The scenario is wonderful. I'd love to have Dr. Jens' job and through most of the book I was enthralled. Till the reveal, that is, and then I lost interest and almost didn't finish.
MACHINE is the second book in the White Space series, the first being 2019's ANCESTRAL NIGHT. I will confess to not having read ANCESTRAL NIGHT, but it is sitting in my to be read pile/stack/list/whatever. The good news is that the reader need not have read the first book to enjoy and understand MACHINE. While there are references to the first book (I am given to understand), and a few people and things from that book appear in MACHINE, knowing the intricate details of those things and people is not necessary to the enjoyment of this book.
Doctor Brooklynn Jens is a rescue specialist. If there are entities that are in trouble, she will not hesitate to jump out an open airlock of a spaceship to help those in need. And, in fact, that's how MACHINE starts off. The ship Jens is assigned to is responding to a distress signal. When Sally - Jens' ship - arrives at the signal they discover that the signal is emanating from a ship that is docked (or attached to, take your pick) to an ancient generation star ship that departed Earth hundreds of years earlier, from the time before humans joined an interstellar civilization called the Synarche and before they were able to overcome all the sorts of things our civilization was afflicted with. The process is called "rightminding", and just the name makes be a bit squeamish, although those who are right minded are certainly more civilized than those who aren't. It's quite the complicated issue, and one that still has me thinking about being rightminded. While it may be for humanity's own good, it is somewhat frightening that our future selves would possibly allow themselves to have their minds meddled with in the name of better behavior.
In any event, Jens and her team enter the generation ship first, as that one is friendly to oxygen breathers while the other is not. What they find is that the entire crew is in cryogenic sleep containers, while their creepy caretaker, Helen (whose full name is a take off on Helen O'Loy), is somewhat confused and scary. The job is to get the crew of the generation ship *and* Helon on to the rescue ship and then somehow get the crew of the second ship taken back to the medical station Core General as well.

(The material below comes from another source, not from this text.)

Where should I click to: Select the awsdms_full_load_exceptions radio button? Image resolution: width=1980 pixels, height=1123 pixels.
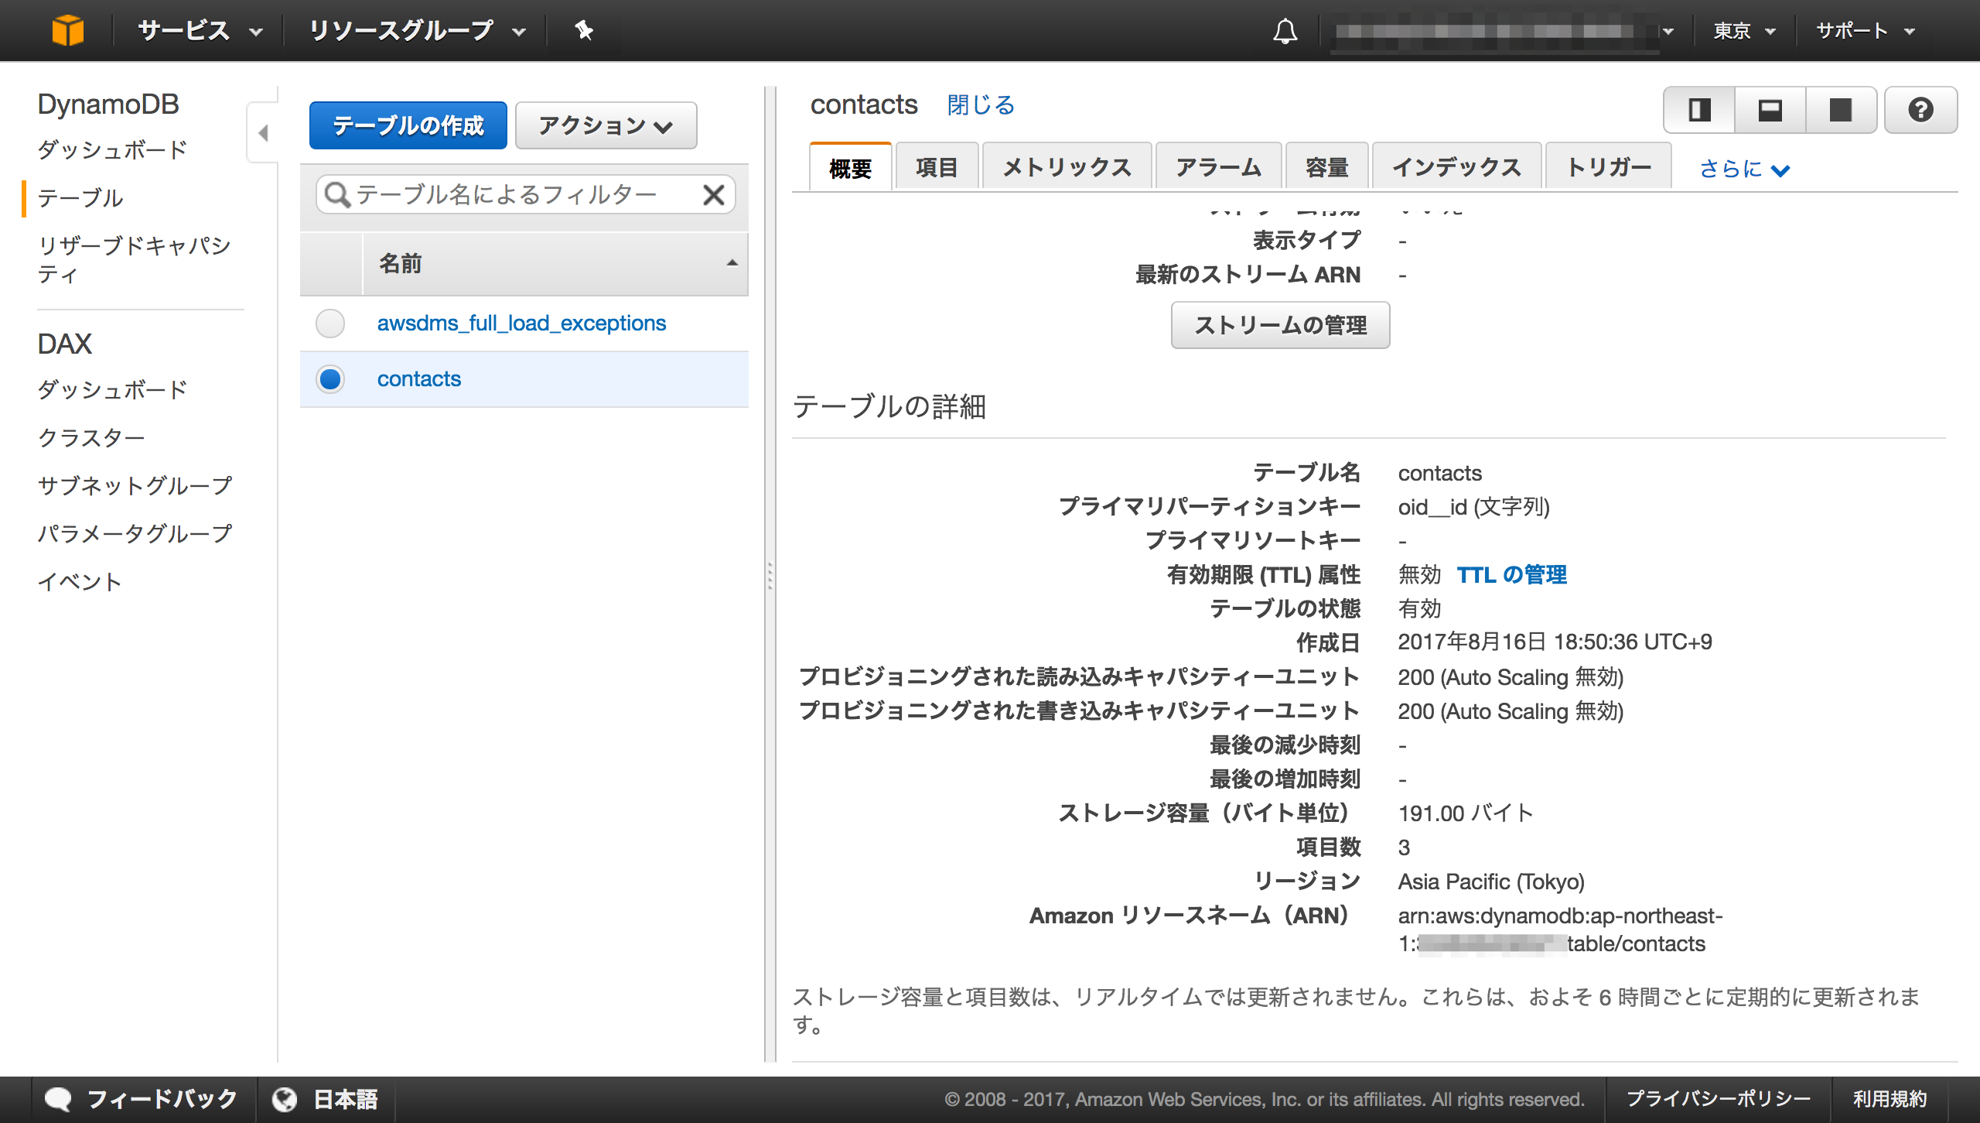click(329, 324)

And that is probably the most straightforward piece of this entirely enthralling space opera. It turns out that Core General itself is the victim of sabotage, and Jens' assignment has changed from dealing with the survivors on the generation ship to finding out exactly what is going on at Core General. The weird thing is that several of Jens' colleagues and superiors are aware of what's going on, but there's nothing they can do about it. And they're the ones that have assigned Jens the job of finding out what's going on,.
While it's clear to many long time readers of sf and space opera that MACHINE owes a lot to James White's Sector General stories, Bear also credits C.J. Cherryh as an inspiration in writing this novel. That inspiration shows as well.
MACHINE is a highly entertaining space opera that has, in Bear's own words, a Rube Goldbergian plot. Just when the reader thinks they have figured out what's going on, Bear sends the story off in yet another direction that keeps that reader entertained until the very end. There have been a lot of space operas that have been written recently, all attempting in their own way to update the sub-genre to make it relevant to the 21st century. Bear has done a terrific job in doing just that. MACHINE is highly recommended. Now I guess I'd better go read ANCESTRAL NIGHT.